▸ **Travail à réaliser**
Rédigez la suite du texte sur l'attitude du CHP envers l'ouverture kurde du gouvernement, en reprenant après sa dernière phrase.

▸ **Texte proposé**
Lors d’une réunion de son parti, le 7 octobre 2009, le leader du CHP, Deniz Baykal a fait savoir qu’il pourrait apporter son soutien à l’ouverture kurde du gouvernement, et ce, à condition, qu’un certain nombre de lignes rouges ne soient pas franchies. Ces lignes rouges concerneraient le maintien de la langue turque comme langue exclusive d’enseignement, l’assurance qu’aucune réforme ne portera atteinte à l’Etat unitaire, et l’engagement de ne pas amnistier le leader du PKK, Abdullah Öcalan.

Le CHP n’a cessé de critiquer l’initiative kurde du gouvernement depuis qu’elle a été lancée, au mois de juillet, par le premier ministre (notre édition du 13 août 2009). Toutefois, une modération de ce rejet a été évoquée à plusieurs reprises au cours des dernières semaines. On a souvent rappelé que, dans les années 90, le CHP avait lui aussi tenté de s’attaquer au problème kurde, notamment en accueillant des députés kurdes sur ses listes, et l’on a également observé qu’en tout état de cause, son opposition actuelle au projet gouvernemental ne semblait pas aussi radicale que celle des nationalistes du MHP.

▸ **Données fournies**
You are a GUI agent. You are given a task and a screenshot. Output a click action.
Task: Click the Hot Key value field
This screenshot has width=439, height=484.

...

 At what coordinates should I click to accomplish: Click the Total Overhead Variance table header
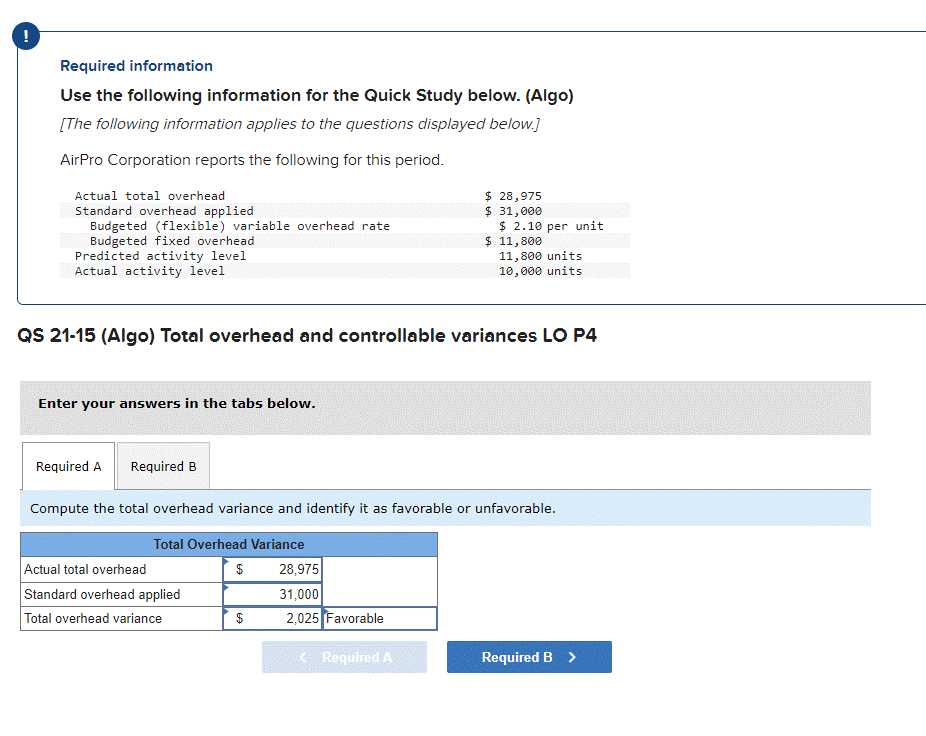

▸ **Réponse finale**
Pourtant, il faut sans doute rechercher les causes de ce changement de position du parti kémaliste dans le contexte politique ambiant. En premier lieu, l’opposition parfois farouche manifestée par Deniz Baykal au projet du gouvernement est loin d’avoir fait l’unanimité au sein de ses troupes. Plusieurs voix dissonantes se sont élevées depuis un certain temps, notamment celle du responsable du parti à Istanbul, Gürsel Tekin, ou celle du maire d’Izmir, Azız Kocaoğlu. Des sondages ont montré que l’électorat du CHP était plutôt favorable au plan kurde du gouvernement. Et, pour couronner le tout, le petit parti de gauche DSP, allié au CHP lors des dernières élections, a apporté son soutien à l’ouverture kurde.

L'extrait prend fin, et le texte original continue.